### Brief 1
In the batch prediction thread, do these statements agree with the text? Answer yes or no for each, quoting the words that decide it. (a) The error message names the model gemini-2.5-flash-001. (b) The request sets the temperature to 1. (c) The reply says explicit context caching is designed for high-throughput, asynchronous processing.
### Brief 2
Rewrite the stretch from "Okay, but It" through "help the team." in the batch prediction thread, replacing "feature request" with "enhancement request".

### Page extract
*****

I am using the following format
{'cachedContent': 'projects/*******/locations/us-central1/cachedContents/******',
'contents': [{'parts': [{'text': '.'}], 'role': 'user'}],
'generationConfig': {'candidateCount': 1,
'maxOutputTokens': 65534,
'temperature': 0,
'topP': 0.95},
'safetySettings': [{'category': 'HARM_CATEGORY_SEXUALLY_EXPLICIT',
'threshold': 'OFF'},
{'category': 'HARM_CATEGORY_HATE_SPEECH', 'threshold': 'OFF'},
{'category': 'HARM_CATEGORY_HARASSMENT', 'threshold': 'OFF'},
{'category': 'HARM_CATEGORY_DANGEROUS_CONTENT', 'threshold': 'OFF'}]}
But I get this error
Bad Request: {"error": {"code": 400, "message": "Model gemini-2.5-flash-001 does not support cached content with batch prediction.", "status": "INVALID_ARGUMENT"}}
Hi @Shreyansh_Bardia,
Batch prediction does not support explicit caching. Batch prediction is optimized for high-throughput, asynchronous processing of a large number of prompts at a reduced cost, reference (refer to “Why use batch prediction?”); while explicit context caching is designed for real-time or near-real-time scenarios where you want to manually manage and reuse a large context across multiple individual requests to reduce latency and cost.
Okay, but It would be great if we could include caching in Batch Prediction as well, we have a prompt of around 10k tokens which we would like to run with different inputs. Caching would help in such scenarios
Sure @Shreyansh_Bardia,
I will raise this as a feature request to the concerned team. Thanks for providing your use-case as an example. If you would like to elaborate on this example based on your use-case and cost saving estimates with explicit context caching with batch, it will help the team.

*****

### Collected material

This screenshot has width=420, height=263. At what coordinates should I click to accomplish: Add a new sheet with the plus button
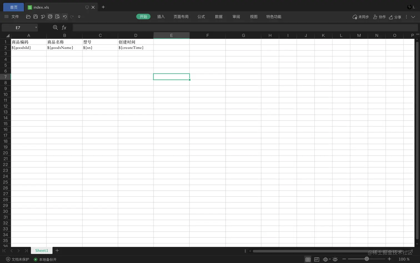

*****

### Response box 1
(a) Yes: "Model gemini-2.5-flash-001 does not support cached content with batch prediction."
(b) No: "'temperature': 0"
(c) No: "explicit context caching is designed for real-time or near-real-time scenarios"

### Response box 2
Okay, but It would be great if we could include caching in Batch Prediction as well, we have a prompt of around 10k tokens which we would like to run with different inputs. Caching would help in such scenarios
Sure @Shreyansh_Bardia,
I will raise this as a enhancement request to the concerned team. Thanks for providing your use-case as an example. If you would like to elaborate on this example based on your use-case and cost saving estimates with explicit context caching with batch, it will help the team.